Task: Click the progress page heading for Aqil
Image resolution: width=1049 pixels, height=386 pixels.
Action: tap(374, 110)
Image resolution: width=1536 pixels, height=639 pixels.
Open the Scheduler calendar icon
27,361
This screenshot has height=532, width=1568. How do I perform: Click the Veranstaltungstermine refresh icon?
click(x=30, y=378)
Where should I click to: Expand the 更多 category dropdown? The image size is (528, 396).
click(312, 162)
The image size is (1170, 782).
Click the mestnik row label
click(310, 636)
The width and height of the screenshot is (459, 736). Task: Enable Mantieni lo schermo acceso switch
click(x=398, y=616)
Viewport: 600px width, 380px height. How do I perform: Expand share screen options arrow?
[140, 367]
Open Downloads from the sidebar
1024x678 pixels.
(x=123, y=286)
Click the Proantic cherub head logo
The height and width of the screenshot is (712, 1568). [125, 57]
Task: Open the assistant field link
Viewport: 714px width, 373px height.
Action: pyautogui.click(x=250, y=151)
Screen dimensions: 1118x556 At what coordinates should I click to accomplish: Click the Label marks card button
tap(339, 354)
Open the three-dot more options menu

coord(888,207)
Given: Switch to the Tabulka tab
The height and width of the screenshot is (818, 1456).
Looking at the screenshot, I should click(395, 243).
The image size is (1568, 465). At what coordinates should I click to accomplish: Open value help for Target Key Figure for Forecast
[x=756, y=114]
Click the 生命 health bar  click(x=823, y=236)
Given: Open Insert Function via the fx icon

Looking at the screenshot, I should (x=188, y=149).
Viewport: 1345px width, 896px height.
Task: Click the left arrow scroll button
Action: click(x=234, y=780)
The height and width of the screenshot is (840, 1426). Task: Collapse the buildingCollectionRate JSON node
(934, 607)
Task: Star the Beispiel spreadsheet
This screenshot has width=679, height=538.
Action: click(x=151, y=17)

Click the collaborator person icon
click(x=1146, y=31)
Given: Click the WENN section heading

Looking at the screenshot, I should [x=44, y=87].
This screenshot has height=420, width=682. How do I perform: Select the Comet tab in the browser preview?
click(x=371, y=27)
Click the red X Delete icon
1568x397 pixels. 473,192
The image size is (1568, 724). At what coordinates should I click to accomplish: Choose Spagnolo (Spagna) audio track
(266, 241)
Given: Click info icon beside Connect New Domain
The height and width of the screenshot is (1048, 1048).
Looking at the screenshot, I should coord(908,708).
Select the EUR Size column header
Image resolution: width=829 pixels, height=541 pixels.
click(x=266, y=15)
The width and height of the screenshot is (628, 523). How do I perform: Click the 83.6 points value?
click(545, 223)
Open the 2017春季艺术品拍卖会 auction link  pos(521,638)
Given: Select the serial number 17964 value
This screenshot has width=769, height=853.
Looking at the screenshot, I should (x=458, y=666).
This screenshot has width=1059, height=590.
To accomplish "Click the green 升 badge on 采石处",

* * * *

The whole listing above needs to be written out exactly.

Task: Click the progress page heading for Aqil
Image resolution: width=1049 pixels, height=386 pixels.
Action: tap(374, 110)
Image resolution: width=1536 pixels, height=639 pixels.
Open the Scheduler calendar icon
27,361
This screenshot has height=532, width=1568. How do I perform: Click the Veranstaltungstermine refresh icon?
click(x=30, y=378)
Where should I click to: Expand the 更多 category dropdown? The image size is (528, 396).
click(312, 162)
The image size is (1170, 782).
Click the mestnik row label
click(310, 636)
The width and height of the screenshot is (459, 736). Task: Enable Mantieni lo schermo acceso switch
click(x=398, y=616)
Viewport: 600px width, 380px height. How do I perform: Expand share screen options arrow?
[140, 367]
Open Downloads from the sidebar
1024x678 pixels.
(x=123, y=286)
Click the Proantic cherub head logo
The height and width of the screenshot is (712, 1568). [125, 57]
Task: Open the assistant field link
Viewport: 714px width, 373px height.
Action: pyautogui.click(x=250, y=151)
Screen dimensions: 1118x556 At what coordinates should I click to accomplish: Click the Label marks card button
tap(339, 354)
Open the three-dot more options menu

coord(888,207)
Given: Switch to the Tabulka tab
The height and width of the screenshot is (818, 1456).
Looking at the screenshot, I should click(395, 243).
The image size is (1568, 465). At what coordinates should I click to accomplish: Open value help for Target Key Figure for Forecast
[x=756, y=114]
Click the 生命 health bar  click(x=823, y=236)
Given: Open Insert Function via the fx icon

Looking at the screenshot, I should (x=188, y=149).
Viewport: 1345px width, 896px height.
Task: Click the left arrow scroll button
Action: click(x=234, y=780)
The height and width of the screenshot is (840, 1426). Task: Collapse the buildingCollectionRate JSON node
(934, 607)
Task: Star the Beispiel spreadsheet
This screenshot has width=679, height=538.
Action: click(x=151, y=17)

Click the collaborator person icon
click(x=1146, y=31)
Given: Click the WENN section heading

Looking at the screenshot, I should [x=44, y=87].
This screenshot has height=420, width=682. How do I perform: Select the Comet tab in the browser preview?
click(x=371, y=27)
Click the red X Delete icon
1568x397 pixels. 473,192
The image size is (1568, 724). At what coordinates should I click to accomplish: Choose Spagnolo (Spagna) audio track
(266, 241)
Given: Click info icon beside Connect New Domain
The height and width of the screenshot is (1048, 1048).
Looking at the screenshot, I should coord(908,708).
Select the EUR Size column header
Image resolution: width=829 pixels, height=541 pixels.
click(x=266, y=15)
The width and height of the screenshot is (628, 523). How do I perform: Click the 83.6 points value?
click(545, 223)
Open the 2017春季艺术品拍卖会 auction link  pos(521,638)
Given: Select the serial number 17964 value
This screenshot has width=769, height=853.
Looking at the screenshot, I should (x=458, y=666).
This screenshot has width=1059, height=590.
To accomplish "Click the green 升 badge on 采石处",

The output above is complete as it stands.